» **To be done**:
Continue the text on Wald tests and nested linear models, starting right after its last line.

» **Source document**:
※

Typically, we test for the effect of explanatory variables (i.e., fix the mean coefficients from \(\boldsymbol{\beta}\) corresponding to this variable to \(0\)), equivalent to comparing models with and without the explanatory.
For continuous or binary variables, this is a single coefficient, say \(\beta_j\).
For categorical variables with \(K\) levels, there are \(K-1\) coefficients to set simultaneously to zero.
Wald tests in linear regression
The Wald test statistic for the hypothesis \(\mathscr{H}_0: \beta_j=b\) is \[W = \frac{\widehat{\beta}_j - b}{\mathsf{se}(\widehat{\beta}_j)}.\] The Wald test statistic is reported by most software for the hypothesis \(b=0\).
Since \(\mathsf{Var}(\widehat{\beta}_j) = \sigma^2v_{j,j}\), where \(v_{k,l}\) is the \((k,l)\)th element of \((\mathbf{X}^\top\mathbf{X})^{-1}\), we can estimate \(\sigma^2\) from \(S^2\).
The distribution of \(W\) under the null hypothesis is \(\mathsf{Student}(n-p-1)\), hence the terminology \(t\)-values and \(t\)-tests.
Confidence intervals for parameters
Wald-based confidence intervals for \(\beta_j\) are \[\widehat{\beta}_j \pm \mathfrak{t}_{n-p-1,\alpha/2} \mathsf{se}(\widehat{\beta}_j),\] with \(\mathfrak{t}_{n-p-1,\alpha/2}\) denoting the \(1-\alpha/2\) quantile of the \(\mathsf{Student}({n-p-1})\) distribution.
summary(lm_simple)$coefficients # t-tests (Wald) for beta=0 with p-values## Estimate Std. Error t value Pr(>|t|)## (Intercept) 2.407 0.0723 33.31 2.56e-153## proportion 0.526 0.0618 8.51 8.40e-17confint(lm_simple) # confidence intervals for betas## 2.5 % 97.5 %## (Intercept) 2.266 2.549## proportion 0.405 0.648
The test for \(\beta_0=0\) is not of interest, since the response variable ranges from 1 to 7.
Comparison of nested models
Consider the full linear model which contains \(p\) predictors, \[\begin{align*}
\mathbb{M}_1: Y=\beta_0+\beta_1 \mathrm{X}_1 + \cdots + \beta_g \mathrm{X}_g + \beta_{k+1}\mathrm{X}_{k+1} + \ldots + \beta_p \mathrm{X}_p + \varepsilon.

※

» **Available data**:

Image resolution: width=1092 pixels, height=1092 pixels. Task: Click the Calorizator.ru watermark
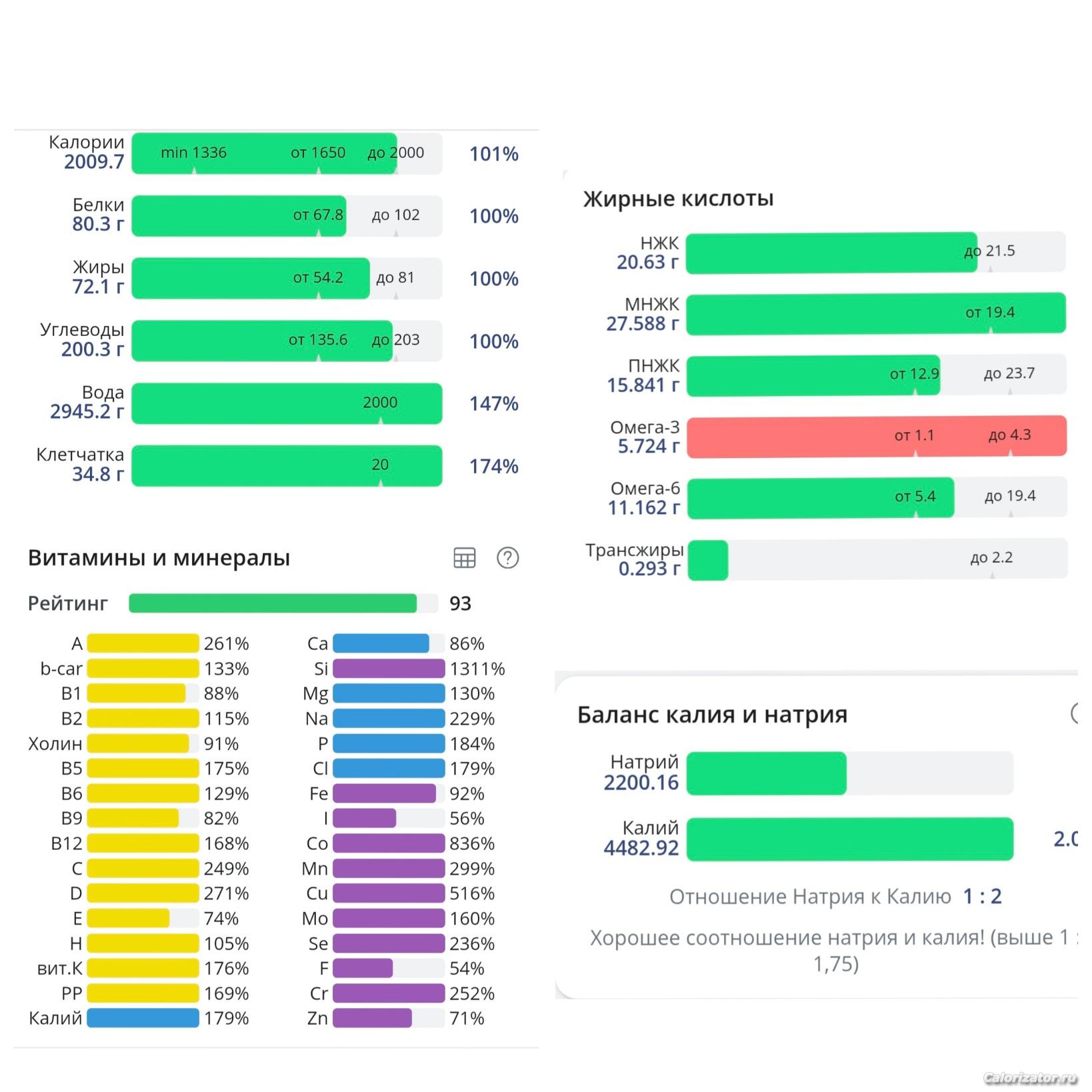(x=1030, y=1078)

※

» **Task result**:
\end{align*}\] Suppose without loss of generality that we want to test \[\mathscr{H}_0: \beta_{k+1}=\beta_{k+2}=\ldots=\beta_p=0.\] The restricted model corresponding to the null hypothesis contains only the covariates for which \(\beta_j \neq 0\), \[\begin{align*}
\mathbb{M}_0: Y=\beta_0+\beta_1 \mathrm{X}_1 + \ldots + \beta_k \mathrm{X}_k + \varepsilon.
\end{align*}\]
Sum of square decompositions
Let \(\mathsf{SS}_e(\mathbb{M}_1)\) be the residuals sum of squares for model \(\mathbb{M}_1\), \[\begin{align*}
\mathsf{SS}_e(\mathbb{M}_1)=\sum_{i=1}^n (Y_i-\widehat{Y}_i^{\mathbb{M}_1})^2,
\end{align*}\] where \(\widehat{Y}_i^{\mathbb{M}_1}\) is the \(i\)th fitted value from \(\mathbb{M}_1\). Similarly define \(\mathsf{SS}_e(\mathbb{M}_0)\) for the residuals sum of square of \(\mathbb{M}_0\).
F-statistic
The \(F\)-test statistic is \[\begin{align*}
F=\frac{\{\mathsf{SS}_e(\mathbb{M}_0)-\mathsf{SS}_e(\mathbb{M}_1)\}/(p-k)}{\mathsf{SS}_e(\mathbb{M}_1)/(n-p-1)}.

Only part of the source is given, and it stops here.